Even if Ndii feels that the current pace of infrastructure investment is faster than before, it is still far too slow to meet the Sustainable Development Goals, or the African Union’s Agenda 2063 goals, or to make a significant dent in reducing logistical costs so that the agriculture sector can flourish.
China brags about having helped build – and to some degree financed – 10,000 kilometres of rail route on the continent; but this is equivalent to a third of South Africa’s rail network, which can hardly be called extensive. The uptick has been a small hill, hardly a mountain.
Yes, many leaders have in recent years been able to break ground and cut ribbons to open projects that were simply African dreams dating from independence or before. That does not mean they were or remain white elephants.
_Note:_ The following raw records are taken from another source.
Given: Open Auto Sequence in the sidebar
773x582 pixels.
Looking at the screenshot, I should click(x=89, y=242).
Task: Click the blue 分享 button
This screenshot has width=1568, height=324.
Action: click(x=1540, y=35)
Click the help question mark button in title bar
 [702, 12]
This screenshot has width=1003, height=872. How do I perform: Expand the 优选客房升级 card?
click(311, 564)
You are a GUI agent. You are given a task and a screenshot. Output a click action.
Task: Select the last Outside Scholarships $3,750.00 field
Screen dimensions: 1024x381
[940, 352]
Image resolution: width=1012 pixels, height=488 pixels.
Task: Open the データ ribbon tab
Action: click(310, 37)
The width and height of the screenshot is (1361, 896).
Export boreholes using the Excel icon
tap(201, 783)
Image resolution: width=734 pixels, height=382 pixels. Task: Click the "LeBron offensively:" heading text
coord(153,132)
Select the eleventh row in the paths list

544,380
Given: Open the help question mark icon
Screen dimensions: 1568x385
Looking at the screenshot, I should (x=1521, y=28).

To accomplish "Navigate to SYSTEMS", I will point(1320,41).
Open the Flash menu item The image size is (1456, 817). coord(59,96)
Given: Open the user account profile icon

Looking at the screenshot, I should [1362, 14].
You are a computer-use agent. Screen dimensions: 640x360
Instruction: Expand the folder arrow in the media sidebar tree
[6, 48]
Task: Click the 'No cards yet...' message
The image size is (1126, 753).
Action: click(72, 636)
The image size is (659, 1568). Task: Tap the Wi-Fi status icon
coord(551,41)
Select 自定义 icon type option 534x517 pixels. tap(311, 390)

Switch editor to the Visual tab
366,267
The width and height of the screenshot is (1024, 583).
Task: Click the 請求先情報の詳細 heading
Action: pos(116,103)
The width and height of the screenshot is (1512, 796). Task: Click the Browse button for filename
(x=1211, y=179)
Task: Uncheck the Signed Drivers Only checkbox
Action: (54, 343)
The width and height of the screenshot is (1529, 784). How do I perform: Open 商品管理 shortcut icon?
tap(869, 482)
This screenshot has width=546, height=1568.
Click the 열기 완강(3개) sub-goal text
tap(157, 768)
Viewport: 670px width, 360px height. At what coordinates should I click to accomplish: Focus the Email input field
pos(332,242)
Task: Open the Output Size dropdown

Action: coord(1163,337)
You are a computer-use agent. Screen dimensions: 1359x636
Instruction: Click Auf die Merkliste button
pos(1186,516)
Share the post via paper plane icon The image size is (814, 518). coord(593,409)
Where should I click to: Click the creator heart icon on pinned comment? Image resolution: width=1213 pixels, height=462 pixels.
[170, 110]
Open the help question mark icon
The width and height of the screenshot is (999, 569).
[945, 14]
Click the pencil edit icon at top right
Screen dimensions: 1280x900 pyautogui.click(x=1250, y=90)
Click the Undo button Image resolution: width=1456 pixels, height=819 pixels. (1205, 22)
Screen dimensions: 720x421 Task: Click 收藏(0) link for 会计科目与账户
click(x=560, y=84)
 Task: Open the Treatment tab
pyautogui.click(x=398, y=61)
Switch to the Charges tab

They do belong in Africa’s future, they are central to it, but the economic activity across the continent is just not yet strong enough.
Indeed, there are many projects that have seen so much use their maintenance plans have been unable to keep up.
The reality is that there remains today a typical pattern for most African infrastructure maps. Infrastructure clings to the coasts and is still based on extractive planning from colonial times. This lingering pattern, despite the small uptick, is really what hurts farmers.
This is where Ndii and I can probably – despite being economists – agree. Overall, the pace of investment in manufacturing and in value-addition agriculture on the continent has also been far too slow.
Private-sector investment on the continent has been too risk averse, reinforcing patterns of extraction and low-value trade.
The loans that African countries have been able to extract to build infrastructure that creates public good – whether from China or the World Bank – have been far too expensive and short-term. This makes infrastructure spending look, wrongly, excessive. But it isn’t.
Spending on large infrastructure can be good for agriculture. It can be very good for farmers. It just needs to be cheap, and long-term.
Hannah Ryder Hannah is CEO of Development Reimagined, an independent African-led international development consultancy based in Beijing.